Exercise description:
Return only those lines of the records below in which "will" appears.

Supplied entries:
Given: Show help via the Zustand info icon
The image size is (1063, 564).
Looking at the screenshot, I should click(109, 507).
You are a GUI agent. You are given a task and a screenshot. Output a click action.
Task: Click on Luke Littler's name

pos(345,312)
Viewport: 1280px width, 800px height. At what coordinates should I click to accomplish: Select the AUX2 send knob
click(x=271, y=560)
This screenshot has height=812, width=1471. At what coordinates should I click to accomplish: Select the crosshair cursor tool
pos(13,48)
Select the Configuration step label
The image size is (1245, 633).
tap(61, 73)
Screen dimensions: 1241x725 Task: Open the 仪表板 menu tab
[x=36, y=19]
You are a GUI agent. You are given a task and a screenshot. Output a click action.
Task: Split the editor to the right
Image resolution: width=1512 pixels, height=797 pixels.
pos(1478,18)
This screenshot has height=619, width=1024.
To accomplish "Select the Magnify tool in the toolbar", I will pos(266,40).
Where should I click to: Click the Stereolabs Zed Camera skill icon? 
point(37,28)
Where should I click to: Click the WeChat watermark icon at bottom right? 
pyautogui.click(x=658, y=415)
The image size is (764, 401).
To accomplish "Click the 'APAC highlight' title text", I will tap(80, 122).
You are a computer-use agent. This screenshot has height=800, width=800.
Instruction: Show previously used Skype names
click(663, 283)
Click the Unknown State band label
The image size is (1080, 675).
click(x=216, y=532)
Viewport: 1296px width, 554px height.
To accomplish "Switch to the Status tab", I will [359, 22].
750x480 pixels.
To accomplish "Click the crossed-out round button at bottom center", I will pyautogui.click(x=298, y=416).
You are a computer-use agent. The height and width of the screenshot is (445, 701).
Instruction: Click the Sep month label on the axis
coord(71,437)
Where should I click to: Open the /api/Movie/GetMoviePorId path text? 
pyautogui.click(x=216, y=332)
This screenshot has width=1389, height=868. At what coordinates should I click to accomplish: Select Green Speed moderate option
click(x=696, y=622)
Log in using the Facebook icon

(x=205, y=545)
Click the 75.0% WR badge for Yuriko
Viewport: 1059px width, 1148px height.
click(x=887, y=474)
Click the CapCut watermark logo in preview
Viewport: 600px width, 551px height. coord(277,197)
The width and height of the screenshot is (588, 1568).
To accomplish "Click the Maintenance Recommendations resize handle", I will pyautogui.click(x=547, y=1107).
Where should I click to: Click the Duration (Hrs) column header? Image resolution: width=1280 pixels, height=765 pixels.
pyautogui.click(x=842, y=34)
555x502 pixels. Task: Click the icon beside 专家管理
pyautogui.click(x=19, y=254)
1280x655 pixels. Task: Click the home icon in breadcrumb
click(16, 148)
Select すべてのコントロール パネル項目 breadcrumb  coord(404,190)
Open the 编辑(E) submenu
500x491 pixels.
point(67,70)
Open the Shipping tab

Exercise solution:
To accomplish "Select the Magnify tool in the toolbar", I will pos(266,40).
To accomplish "Click the 'APAC highlight' title text", I will tap(80, 122).
To accomplish "Switch to the Status tab", I will [359, 22].
To accomplish "Click the crossed-out round button at bottom center", I will pyautogui.click(x=298, y=416).
To accomplish "Click the Maintenance Recommendations resize handle", I will pyautogui.click(x=547, y=1107).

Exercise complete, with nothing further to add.